- [Exercise brief]: Below are lines of data, and only some are wanted. Please repeat exactly those from the line that has "Viewport: 1083px width, 598px height." through the line that has "Click the MB".

- [Supplied entries]:
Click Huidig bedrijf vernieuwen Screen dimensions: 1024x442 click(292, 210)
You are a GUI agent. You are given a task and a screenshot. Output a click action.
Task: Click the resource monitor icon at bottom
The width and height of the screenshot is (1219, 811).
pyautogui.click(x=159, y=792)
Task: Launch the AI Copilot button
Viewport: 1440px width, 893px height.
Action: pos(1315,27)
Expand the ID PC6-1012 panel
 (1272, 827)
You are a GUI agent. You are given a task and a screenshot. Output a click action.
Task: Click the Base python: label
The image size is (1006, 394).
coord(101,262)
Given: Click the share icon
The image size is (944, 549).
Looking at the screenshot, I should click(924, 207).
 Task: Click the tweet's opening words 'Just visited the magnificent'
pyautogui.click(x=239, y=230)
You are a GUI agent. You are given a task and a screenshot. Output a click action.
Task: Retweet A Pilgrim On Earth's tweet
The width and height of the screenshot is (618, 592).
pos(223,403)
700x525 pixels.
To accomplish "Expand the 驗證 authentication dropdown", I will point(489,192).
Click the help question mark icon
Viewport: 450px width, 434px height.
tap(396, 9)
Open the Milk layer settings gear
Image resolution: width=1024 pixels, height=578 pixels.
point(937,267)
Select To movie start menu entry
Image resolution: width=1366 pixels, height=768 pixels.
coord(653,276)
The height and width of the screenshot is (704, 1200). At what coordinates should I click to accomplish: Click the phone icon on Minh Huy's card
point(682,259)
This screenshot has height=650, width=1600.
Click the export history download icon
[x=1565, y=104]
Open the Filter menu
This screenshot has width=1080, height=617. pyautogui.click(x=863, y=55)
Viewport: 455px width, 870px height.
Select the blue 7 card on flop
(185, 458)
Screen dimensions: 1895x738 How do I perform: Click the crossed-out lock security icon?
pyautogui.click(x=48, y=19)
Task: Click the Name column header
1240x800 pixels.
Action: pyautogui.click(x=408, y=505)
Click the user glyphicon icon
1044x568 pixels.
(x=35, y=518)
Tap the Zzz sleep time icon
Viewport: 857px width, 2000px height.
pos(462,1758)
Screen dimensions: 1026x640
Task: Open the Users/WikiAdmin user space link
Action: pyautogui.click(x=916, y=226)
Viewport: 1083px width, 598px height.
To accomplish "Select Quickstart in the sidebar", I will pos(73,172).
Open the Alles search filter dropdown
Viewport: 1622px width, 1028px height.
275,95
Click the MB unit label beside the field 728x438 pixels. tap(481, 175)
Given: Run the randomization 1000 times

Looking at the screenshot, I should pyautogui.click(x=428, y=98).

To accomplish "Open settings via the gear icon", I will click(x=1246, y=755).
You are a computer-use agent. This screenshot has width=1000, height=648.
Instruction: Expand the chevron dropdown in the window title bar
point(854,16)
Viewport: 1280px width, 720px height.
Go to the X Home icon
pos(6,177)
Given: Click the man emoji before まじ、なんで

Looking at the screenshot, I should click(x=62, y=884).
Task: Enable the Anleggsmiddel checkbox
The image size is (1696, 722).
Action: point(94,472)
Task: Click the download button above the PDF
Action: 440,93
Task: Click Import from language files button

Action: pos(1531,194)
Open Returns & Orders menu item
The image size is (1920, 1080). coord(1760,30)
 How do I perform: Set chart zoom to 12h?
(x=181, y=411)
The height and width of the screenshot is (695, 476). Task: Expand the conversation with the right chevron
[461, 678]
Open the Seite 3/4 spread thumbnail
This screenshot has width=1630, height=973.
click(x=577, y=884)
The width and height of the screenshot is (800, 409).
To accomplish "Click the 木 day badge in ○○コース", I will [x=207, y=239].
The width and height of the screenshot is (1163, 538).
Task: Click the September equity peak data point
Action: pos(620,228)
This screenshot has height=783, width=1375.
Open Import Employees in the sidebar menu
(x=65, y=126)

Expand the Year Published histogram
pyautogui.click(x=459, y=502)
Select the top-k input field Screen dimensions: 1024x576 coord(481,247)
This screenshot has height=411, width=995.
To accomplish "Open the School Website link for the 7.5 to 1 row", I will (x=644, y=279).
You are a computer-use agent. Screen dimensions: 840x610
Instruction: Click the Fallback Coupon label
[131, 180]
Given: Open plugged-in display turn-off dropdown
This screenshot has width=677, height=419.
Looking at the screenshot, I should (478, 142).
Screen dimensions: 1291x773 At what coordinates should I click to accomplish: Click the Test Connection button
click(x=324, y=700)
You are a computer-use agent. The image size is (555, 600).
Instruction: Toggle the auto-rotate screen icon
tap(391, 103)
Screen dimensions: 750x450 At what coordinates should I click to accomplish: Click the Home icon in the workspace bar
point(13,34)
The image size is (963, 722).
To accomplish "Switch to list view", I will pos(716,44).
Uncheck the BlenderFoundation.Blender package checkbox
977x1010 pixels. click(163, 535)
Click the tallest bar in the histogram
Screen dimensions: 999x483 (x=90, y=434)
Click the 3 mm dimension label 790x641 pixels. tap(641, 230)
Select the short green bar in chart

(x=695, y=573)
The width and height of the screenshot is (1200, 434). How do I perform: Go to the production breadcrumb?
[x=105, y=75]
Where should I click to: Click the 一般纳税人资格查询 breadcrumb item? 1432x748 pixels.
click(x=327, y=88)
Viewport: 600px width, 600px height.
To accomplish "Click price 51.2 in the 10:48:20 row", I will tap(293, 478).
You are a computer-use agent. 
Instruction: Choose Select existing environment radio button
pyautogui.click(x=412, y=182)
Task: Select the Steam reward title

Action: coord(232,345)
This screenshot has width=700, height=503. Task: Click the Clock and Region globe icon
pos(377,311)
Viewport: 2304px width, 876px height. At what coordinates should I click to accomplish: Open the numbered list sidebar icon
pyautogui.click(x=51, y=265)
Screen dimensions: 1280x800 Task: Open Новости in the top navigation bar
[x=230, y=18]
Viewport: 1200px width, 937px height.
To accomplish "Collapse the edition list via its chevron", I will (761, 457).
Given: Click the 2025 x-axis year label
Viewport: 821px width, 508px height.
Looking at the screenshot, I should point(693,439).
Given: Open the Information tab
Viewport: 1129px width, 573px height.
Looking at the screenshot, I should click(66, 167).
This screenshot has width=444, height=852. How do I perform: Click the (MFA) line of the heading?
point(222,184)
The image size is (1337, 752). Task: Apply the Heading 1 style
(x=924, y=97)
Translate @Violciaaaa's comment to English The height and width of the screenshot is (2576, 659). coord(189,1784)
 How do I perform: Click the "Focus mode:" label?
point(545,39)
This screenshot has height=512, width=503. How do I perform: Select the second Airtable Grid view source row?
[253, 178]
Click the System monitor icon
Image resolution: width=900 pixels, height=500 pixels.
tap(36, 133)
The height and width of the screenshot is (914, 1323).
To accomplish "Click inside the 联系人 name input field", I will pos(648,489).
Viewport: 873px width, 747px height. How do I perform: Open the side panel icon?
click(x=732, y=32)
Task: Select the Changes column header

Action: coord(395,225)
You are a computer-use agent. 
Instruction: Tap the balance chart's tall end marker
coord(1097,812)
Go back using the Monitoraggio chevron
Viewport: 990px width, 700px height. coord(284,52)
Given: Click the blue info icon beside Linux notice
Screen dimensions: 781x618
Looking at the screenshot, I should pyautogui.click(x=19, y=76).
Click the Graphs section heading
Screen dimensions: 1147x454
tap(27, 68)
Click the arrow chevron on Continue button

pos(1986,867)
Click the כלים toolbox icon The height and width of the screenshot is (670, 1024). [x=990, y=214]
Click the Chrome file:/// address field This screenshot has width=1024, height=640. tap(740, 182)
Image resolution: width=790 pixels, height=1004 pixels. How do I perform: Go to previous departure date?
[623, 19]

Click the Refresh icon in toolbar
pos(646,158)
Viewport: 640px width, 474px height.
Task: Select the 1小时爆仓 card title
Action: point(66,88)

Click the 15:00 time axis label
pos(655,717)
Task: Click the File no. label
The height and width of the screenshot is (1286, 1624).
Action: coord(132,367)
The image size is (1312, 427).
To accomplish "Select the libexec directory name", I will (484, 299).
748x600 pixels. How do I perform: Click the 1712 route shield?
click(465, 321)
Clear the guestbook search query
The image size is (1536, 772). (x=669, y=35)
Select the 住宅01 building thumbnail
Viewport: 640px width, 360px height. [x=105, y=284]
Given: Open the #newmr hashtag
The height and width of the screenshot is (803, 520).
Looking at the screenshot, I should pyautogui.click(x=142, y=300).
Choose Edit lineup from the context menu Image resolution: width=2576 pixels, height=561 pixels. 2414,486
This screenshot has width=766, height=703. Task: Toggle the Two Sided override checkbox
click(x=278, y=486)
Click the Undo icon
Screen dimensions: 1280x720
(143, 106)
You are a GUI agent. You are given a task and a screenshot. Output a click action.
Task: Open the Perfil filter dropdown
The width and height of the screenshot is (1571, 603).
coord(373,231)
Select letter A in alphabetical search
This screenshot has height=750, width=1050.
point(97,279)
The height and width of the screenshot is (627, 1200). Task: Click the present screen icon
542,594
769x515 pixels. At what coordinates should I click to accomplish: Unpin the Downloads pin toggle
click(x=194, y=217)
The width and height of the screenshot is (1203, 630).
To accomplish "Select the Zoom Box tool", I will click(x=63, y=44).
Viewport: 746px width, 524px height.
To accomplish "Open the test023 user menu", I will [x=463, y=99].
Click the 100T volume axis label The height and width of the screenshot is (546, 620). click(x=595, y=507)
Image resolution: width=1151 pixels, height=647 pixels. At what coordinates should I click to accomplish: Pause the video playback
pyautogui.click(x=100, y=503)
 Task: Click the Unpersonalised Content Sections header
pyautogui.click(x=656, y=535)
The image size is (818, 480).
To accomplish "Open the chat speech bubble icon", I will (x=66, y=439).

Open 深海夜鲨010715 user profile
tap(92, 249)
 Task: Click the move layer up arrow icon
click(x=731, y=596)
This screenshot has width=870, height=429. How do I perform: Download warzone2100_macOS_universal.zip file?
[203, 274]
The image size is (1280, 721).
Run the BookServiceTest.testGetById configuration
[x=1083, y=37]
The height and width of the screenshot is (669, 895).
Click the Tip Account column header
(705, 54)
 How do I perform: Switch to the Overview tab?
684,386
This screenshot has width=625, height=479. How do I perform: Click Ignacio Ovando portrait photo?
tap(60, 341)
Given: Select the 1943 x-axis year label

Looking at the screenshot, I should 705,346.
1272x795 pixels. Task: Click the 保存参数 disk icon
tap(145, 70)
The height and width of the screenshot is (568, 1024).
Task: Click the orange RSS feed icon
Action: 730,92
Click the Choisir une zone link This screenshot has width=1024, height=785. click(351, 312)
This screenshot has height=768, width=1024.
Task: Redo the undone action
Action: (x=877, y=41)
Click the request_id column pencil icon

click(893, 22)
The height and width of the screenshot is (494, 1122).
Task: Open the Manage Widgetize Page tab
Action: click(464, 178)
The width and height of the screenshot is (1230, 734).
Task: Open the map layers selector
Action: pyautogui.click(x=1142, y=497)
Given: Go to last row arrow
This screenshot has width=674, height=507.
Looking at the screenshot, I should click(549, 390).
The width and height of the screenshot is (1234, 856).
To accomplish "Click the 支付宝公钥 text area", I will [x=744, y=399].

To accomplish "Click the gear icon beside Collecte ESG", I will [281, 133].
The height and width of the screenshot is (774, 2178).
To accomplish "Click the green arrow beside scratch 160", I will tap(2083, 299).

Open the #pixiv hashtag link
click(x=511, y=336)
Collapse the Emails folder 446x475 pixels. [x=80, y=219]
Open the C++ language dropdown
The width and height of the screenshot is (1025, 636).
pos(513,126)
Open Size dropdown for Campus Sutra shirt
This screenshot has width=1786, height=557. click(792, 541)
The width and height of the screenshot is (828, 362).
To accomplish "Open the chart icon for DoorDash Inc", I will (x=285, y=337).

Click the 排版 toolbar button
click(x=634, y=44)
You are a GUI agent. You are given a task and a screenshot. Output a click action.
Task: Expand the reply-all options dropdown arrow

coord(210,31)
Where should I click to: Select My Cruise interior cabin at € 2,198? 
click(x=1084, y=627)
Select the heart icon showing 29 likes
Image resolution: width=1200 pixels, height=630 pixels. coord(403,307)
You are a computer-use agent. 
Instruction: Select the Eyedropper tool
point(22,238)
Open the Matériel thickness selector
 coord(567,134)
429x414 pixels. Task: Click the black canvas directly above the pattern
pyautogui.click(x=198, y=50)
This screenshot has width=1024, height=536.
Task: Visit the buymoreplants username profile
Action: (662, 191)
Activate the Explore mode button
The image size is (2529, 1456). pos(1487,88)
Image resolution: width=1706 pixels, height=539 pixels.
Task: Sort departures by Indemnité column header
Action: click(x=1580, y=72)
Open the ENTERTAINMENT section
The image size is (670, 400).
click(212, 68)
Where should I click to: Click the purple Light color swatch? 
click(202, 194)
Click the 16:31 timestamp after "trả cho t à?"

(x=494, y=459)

- [The completed task]:
Viewport: 1083px width, 598px height.
To accomplish "Select Quickstart in the sidebar", I will pos(73,172).
Open the Alles search filter dropdown
Viewport: 1622px width, 1028px height.
275,95
Click the MB unit label beside the field 728x438 pixels. tap(481, 175)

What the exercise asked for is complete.